Eylül geldi. İnsanın her zevki gönlünce doya doya yaşayabilmesi için doğanın bize verdiği nimettir Sonbaharın Eylülü. Yazdan yarım kalmış hayalleri yaşama, iş-güç, gezme-tozma, biraz dinlenme, çokça kışa hazırlanmaktır Sonbahar. Eylül ve Ekim aylarını iyi değerlendiren kişi kış mevsimini gönül rahatlığı ile karşılar yeter ki gönüller şen olsun. Hayat da böyledir işte. Kendi Baharımızın hazırladığı yaz döneminde, çılgınlıklarla, yorgunluklarla kendimizi hayata hazırlar, Sonbaharımızın durgun havasında hasat toplar ve kış dönemine adım atarız. Zaman mı? Onun ayarı ile oynamak mümkün mü fakat mevsimleri uzatarak yaşamak bizim elimizde.
Yine Eylül, yine Ekim, yine Sonbahar.
İstanbul’un en gözde yeri en güzel yeri yine Adalar. Adaların bir kimyası var ki bozulmaz. Belirli kurallardan biri de Adaları 29 Ekim Cumhuriyet Bayramına kadar terk etmemektir. Yeni Eğitim Yılı başlamadan kış temizliği yapılır ve okul çağında çocuğu olan aileler yine hafta sonu tatillerini Adada geçirirler. Mangallar yakılır, palamutlar, lüferler ızgaraya atılır, roka salata, bahçedeyiz veya balkonda.
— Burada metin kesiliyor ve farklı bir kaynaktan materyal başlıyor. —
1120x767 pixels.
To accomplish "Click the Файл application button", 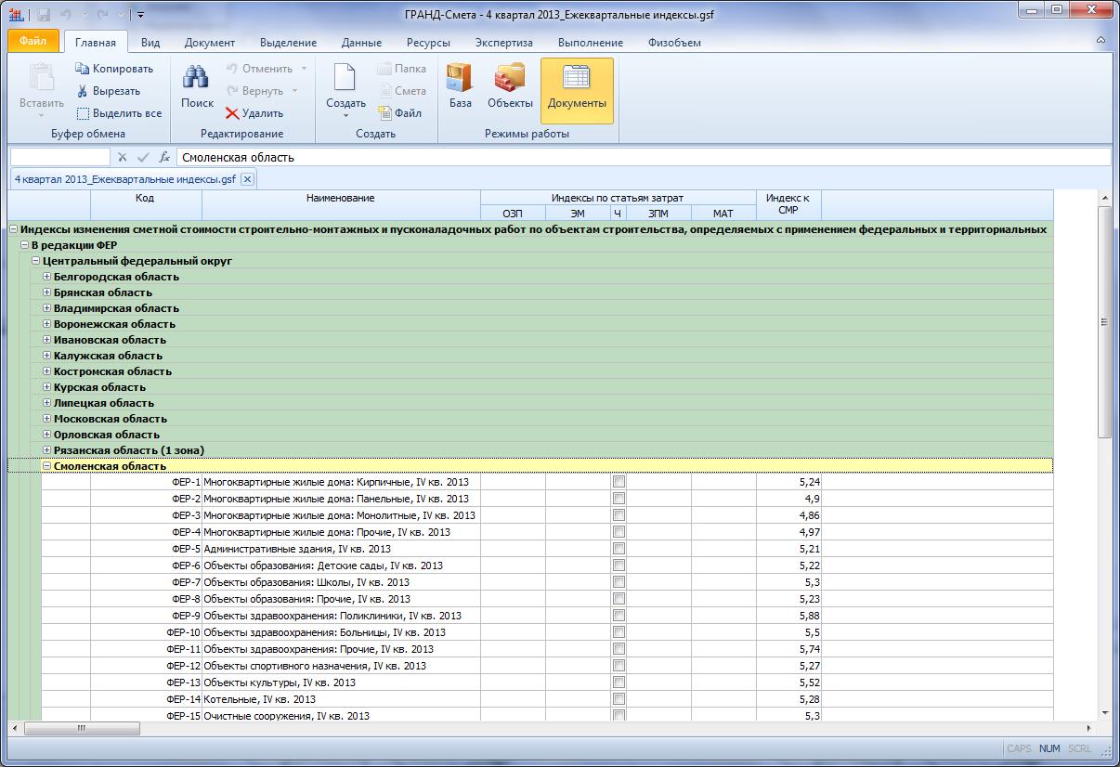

Son yıllarda bilmem neden okul sorunu yaşamayan aileler de Adaları vaktinden önce terk etmek gibi bir hevese kapıldılar. Bu acele niye? Vapur saatlerinin uygun olmayışı mı? Hayatı biraz daha ucuza getirmek mi yoksa sürü psikolojisi mi?
Pek yakında Adalara veda edeceğiz ama gönlümüz Adaların denizinde, börtüşünde, bir selâmda, bir muhabbette kalacak. Şehrin insanları çıldırtan trafiğinden uzaklaşmak istediğimizde atlayıp bir Adaya gidelim, ciğerlerimiz oxygene’le dolsun, saksılarımız sulansın.
Patilerimiz bizi bekler, kuşlar bizi bekler. Kınalıada Empati Derneği gönüllüleri hayatlarından zaman ayırıp gerektiğinde onların tek tek sağlık durumları ile ilgileniyorlar. Biz de bu fedakâr insanlara yardımımızı esirgemeyelim. Adaları terk etmek zorunda olabiliriz fakat vicdanımızı terk etmeyelim, patilerimizin beslenmesine yardımcı olalım.